Viele Gemeinden definieren die Fraktionen in ihrer Gemeindesatzung.[2] Fraktionen können eine gewisse Eigenständigkeit gegenüber der Gemeinde entwickeln; so haben sie oft einen Ortsvorsteher, der meist Prosindaco (etwa ‚Vorbürgermeister‘), in Südtirol Fraktionsvorsteher genannt wird; dieser wird aus den Reihen der Gemeindeausschüsse (giunta comunale) oder des Gemeinderates ernannt.[2]
Städte mit mehr als 30.000 Einwohnern können und Großstädte müssen ihr Stadtgebiet in Stadtviertel/Stadtbezirke aufteilen. Diese müssen nicht das ganze Gemeindegebiet umfassen, wenn die Vororte eher ländlich geprägt sind.
In Großstädten wird zusammen mit dem Gemeinderat auch der Rat des Stadtbezirkes (consiglio di circoscrizione) gewählt. Die mittleren Städte können auch eine andere Form der Verwaltung des Stadtbezirkes wählen. In Rom und Genua heißen die Stadtbezirke municipi, in Neapel und Venedig Municipalità und in Florenz Quartieri ‚Stadtviertel‘.
Wenn die Fraktion Teil eines Gemeindebezirkes ist, übernimmt dessen Vorsitzender die Funktion des Fraktionsvorstehers.

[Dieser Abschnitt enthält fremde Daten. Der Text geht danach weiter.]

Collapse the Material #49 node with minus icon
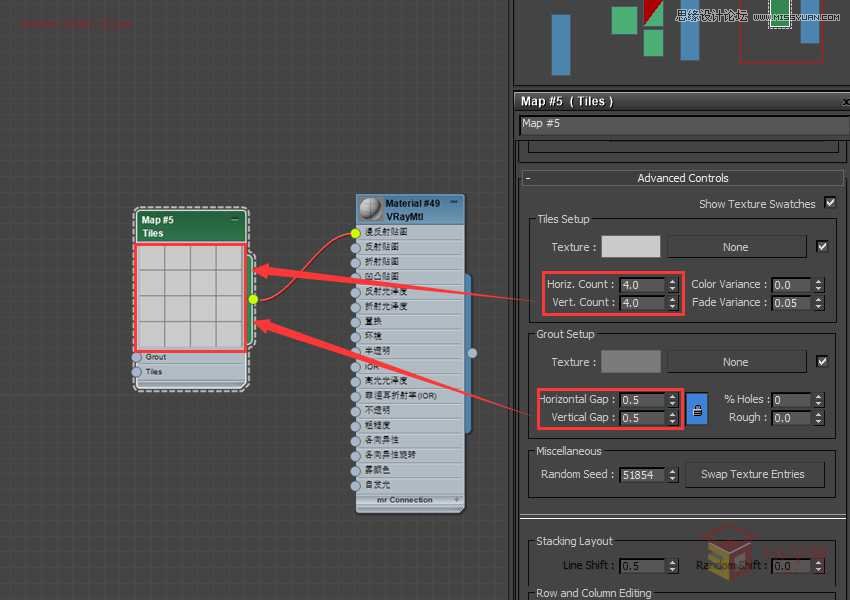This screenshot has width=850, height=600. [453, 202]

Manche Städte wie Trient und Verona haben sowohl Stadtbezirke als auch als Fraktion geführte Vororte. Andere wie Bozen haben das ganze Gemeindegebiet auf Stadtviertel aufgeteilt und ganz auf Ausweisung von Fraktionen verzichtet.[3]

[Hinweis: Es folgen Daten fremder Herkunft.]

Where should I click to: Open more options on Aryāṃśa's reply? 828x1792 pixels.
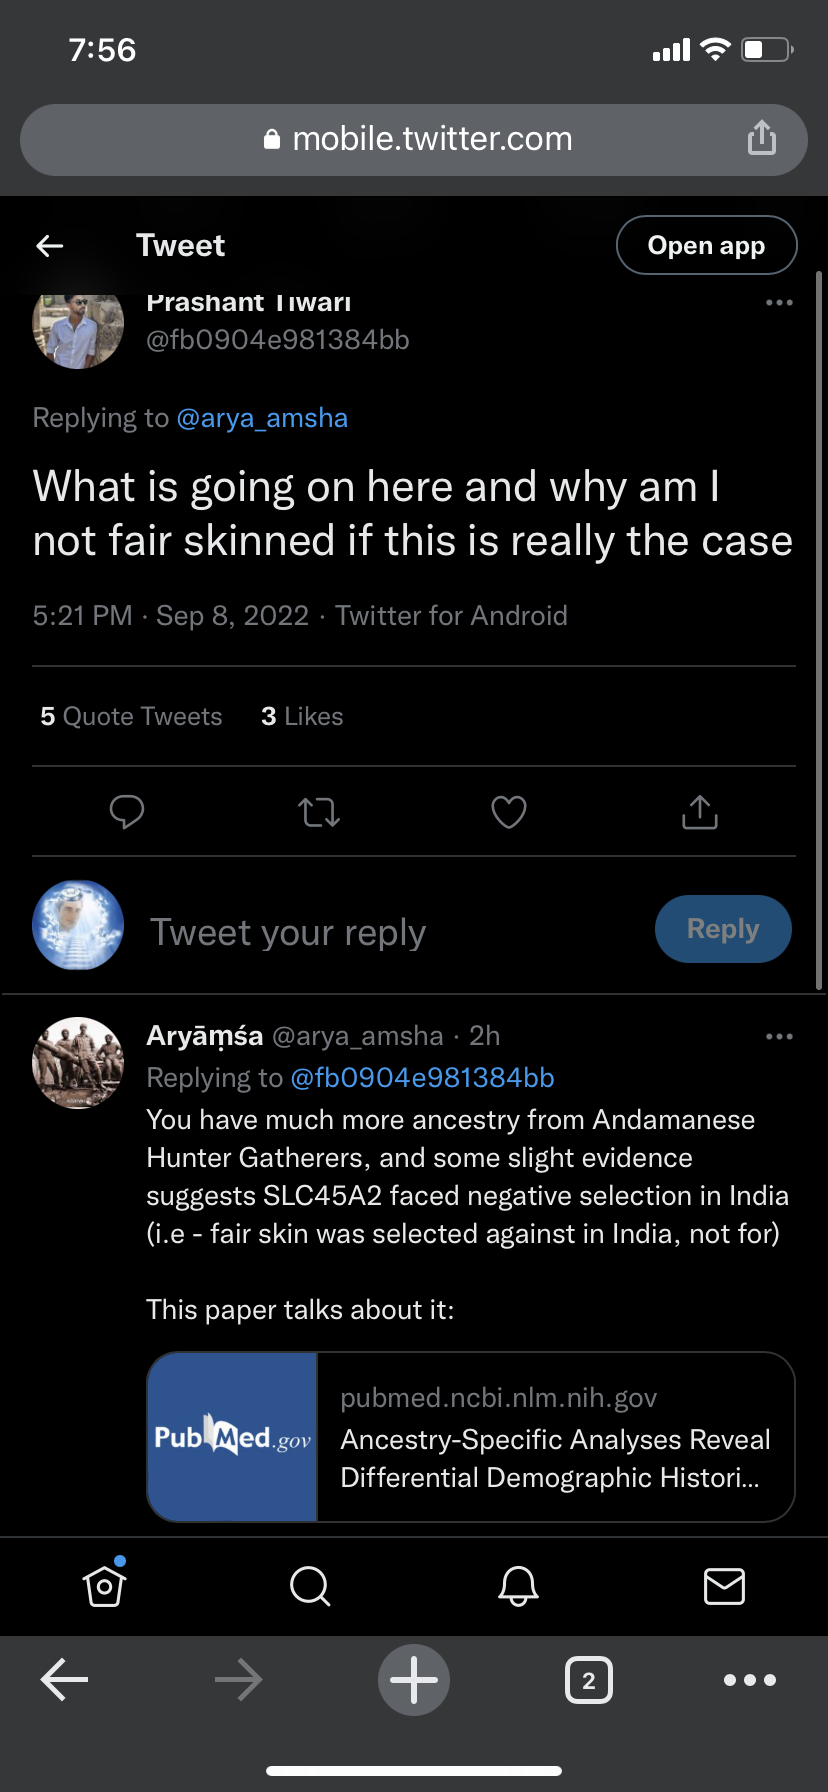(x=779, y=1036)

Außer den Circoscrizioni gibt es noch historische Unterteilungen, wie Terzi ‚Drittel‘ und Contrade in Siena, Quartieri/Rioni ‚Stadtviertel/Stadtteil‘ und Borgate (meist [ehemals] von einer Stadtmauer umgebene Stadtkerne), die mehr historische, folkloristische Bedeutung haben und keine Verwaltungseinheiten im modernen Sinn sind.
In einigen Regionen können Fraktionen eine eigene Verwaltung entwickeln und besitzen ein eigenes Vermögen. Dieses Vermögen besteht oft aus Wald oder Weidegründen. Die Erlöse aus der Bewirtschaftung dieser Güter müssen in der Fraktion Verwendung finden. Diese Fraktionen werden oft Comunelli genannt. In L’Aquila existieren solche Comunelli, die aus 1927 eingemeindeten Orten entstanden sind. Diese haben eine eigene Satzung und eigene gewählte Organe.[4] Solche Eigenverwaltungen bürgerlicher Nutzungsgüter[5] (kurz Eigenverwaltung B.N.G.) gibt es auch in Südtirol, in diesen wird ein Leitungskomitee direkt gewählt;[6] in den anderen Fraktionen werden die Fraktionsvorsteher aus den (gewählten) Gemeinderäten der Fraktion ernannt.[2]
Innerhalb fusionierten Gemeinden werden die ehemalig selbständigen Gemeinden als Fraktionen (italienisch frazioni (pl.)) bezeichnet. Bei der Verwaltung der Infrastruktur der Gemeinde können damit die Ressourcen nach bekannten Strukturen zugeteilt werden (wie z. B. an welchen Tagen der Woche in welche Gemeindeteilen Dienste wie Mülleinsammlung o. ä. organisiert wird etc.). Fraktionen sind oft, aber nicht immer Deckungsgleich mit den amtlichen Ortschaften.